Source extract:

Epidemics of human anthrax have been reported, with the 2 most completely described outbreaks from Zimbabwe in 1978 through 1980, and from Sverdlovsk, in the former Soviet Union, in 1979.13-19 The Zimbabwe epidemic followed on the heels of a cattle outbreak that arose after the breakdown of veterinary care during the Rhodesian civil war. Thousands of human cases resulted, with 1 province alone reporting nearly 6500 infections (virtually all cutaneous), with approximately 100 fatalities.15-17 The Sverdlovsk (now Yekaterinburg) incident occurred in April 1979 in an industrial city of 1.2 million people just east of the Ural Mountains. Eventually, admissions were made that deaths were due to inhalational anthrax, the result of a mishap at a military microbiology facility, and not to gastrointestinal anthrax as was originally claimed.18-19 At least 66 deaths occurred in a 4-km swath downwind from the incident, and the details of autopsies performed on 42 patients were eventually published by 2 of the pathologists involved.14, 18 Of interest, the youngest patient known to have been infected in the incident was 24 years old, and a large series of inhalational anthrax cases from southwest Russia earlier this century was also remarkable for a near-total absence of children.13 Consequently, it has been suggested that the inhalational form of the disease may have a predilection for older patients, although this remains unproven.

Provided records:
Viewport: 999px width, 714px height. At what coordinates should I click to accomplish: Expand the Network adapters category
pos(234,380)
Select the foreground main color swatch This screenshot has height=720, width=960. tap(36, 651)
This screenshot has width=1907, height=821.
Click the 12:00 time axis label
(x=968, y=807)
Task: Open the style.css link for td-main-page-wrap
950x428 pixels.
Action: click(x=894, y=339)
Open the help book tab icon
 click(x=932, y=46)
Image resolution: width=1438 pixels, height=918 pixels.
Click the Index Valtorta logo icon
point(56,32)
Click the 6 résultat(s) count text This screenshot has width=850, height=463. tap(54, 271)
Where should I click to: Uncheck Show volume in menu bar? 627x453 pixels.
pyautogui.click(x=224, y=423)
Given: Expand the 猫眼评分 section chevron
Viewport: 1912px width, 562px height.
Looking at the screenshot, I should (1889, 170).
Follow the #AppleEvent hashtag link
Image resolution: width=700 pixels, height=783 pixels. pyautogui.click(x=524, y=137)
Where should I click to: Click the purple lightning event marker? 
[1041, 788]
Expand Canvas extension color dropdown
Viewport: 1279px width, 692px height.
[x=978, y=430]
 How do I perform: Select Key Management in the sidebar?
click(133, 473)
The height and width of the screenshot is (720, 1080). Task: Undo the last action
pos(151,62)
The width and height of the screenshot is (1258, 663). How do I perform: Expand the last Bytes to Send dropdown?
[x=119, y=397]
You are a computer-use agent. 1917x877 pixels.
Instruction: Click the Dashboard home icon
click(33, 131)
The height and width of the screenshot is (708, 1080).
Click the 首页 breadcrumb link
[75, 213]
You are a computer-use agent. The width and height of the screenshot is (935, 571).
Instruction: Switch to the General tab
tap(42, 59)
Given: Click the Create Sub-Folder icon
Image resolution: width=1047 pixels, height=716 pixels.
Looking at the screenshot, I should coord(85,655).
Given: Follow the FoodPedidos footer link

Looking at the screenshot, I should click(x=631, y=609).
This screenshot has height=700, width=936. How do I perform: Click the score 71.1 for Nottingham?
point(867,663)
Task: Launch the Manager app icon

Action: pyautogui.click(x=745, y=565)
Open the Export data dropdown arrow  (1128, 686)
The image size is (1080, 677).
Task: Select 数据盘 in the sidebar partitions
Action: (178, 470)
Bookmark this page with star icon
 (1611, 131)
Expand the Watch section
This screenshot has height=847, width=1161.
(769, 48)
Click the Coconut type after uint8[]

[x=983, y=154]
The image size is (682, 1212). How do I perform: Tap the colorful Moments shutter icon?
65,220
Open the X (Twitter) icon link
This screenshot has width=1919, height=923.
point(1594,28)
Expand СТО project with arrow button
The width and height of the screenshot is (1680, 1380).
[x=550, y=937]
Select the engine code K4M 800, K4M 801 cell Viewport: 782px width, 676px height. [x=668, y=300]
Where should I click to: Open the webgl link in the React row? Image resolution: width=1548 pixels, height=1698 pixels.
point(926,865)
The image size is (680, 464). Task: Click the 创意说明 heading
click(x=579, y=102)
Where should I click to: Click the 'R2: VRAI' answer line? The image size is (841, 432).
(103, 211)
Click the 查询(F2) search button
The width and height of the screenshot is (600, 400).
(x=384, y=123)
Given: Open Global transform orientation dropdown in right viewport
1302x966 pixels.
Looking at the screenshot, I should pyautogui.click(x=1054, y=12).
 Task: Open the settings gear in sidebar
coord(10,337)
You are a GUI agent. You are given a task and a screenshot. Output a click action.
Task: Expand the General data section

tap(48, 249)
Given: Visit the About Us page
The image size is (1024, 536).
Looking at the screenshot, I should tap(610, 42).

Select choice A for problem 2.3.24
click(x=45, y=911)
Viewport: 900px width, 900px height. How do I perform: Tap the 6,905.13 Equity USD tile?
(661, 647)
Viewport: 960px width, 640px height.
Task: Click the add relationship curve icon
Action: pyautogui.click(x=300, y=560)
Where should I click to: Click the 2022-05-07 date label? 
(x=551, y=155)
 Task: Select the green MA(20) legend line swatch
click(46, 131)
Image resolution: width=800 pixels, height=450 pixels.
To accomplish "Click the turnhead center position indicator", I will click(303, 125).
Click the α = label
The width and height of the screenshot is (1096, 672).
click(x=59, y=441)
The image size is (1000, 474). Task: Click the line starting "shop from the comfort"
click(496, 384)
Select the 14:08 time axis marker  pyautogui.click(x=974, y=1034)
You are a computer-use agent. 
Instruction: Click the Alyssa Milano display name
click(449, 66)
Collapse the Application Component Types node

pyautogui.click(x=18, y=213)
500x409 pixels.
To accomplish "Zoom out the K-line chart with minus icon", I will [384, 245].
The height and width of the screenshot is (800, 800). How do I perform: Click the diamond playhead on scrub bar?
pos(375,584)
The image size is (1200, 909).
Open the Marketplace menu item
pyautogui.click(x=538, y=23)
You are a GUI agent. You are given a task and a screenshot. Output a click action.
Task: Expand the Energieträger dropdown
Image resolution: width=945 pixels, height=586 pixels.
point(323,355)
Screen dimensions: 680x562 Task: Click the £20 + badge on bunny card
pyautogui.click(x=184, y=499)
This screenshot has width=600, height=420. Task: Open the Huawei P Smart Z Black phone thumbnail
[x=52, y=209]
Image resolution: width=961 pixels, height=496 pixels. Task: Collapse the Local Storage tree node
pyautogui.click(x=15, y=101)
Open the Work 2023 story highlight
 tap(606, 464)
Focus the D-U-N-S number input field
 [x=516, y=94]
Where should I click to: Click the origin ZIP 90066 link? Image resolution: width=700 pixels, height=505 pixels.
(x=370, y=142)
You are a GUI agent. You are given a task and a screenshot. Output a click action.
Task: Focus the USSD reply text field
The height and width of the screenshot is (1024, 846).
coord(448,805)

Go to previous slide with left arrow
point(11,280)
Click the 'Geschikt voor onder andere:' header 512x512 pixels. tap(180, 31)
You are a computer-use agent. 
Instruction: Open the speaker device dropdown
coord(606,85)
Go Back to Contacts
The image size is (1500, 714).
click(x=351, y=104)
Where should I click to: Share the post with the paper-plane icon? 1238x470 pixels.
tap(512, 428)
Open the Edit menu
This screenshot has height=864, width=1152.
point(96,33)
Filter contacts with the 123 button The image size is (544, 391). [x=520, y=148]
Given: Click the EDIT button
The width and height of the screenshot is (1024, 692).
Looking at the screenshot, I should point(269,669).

What to work on:
Which forms of anthrax does the passage on anthrax epidemics name? List each one.

The completed task:
Cutaneous, inhalational, gastrointestinal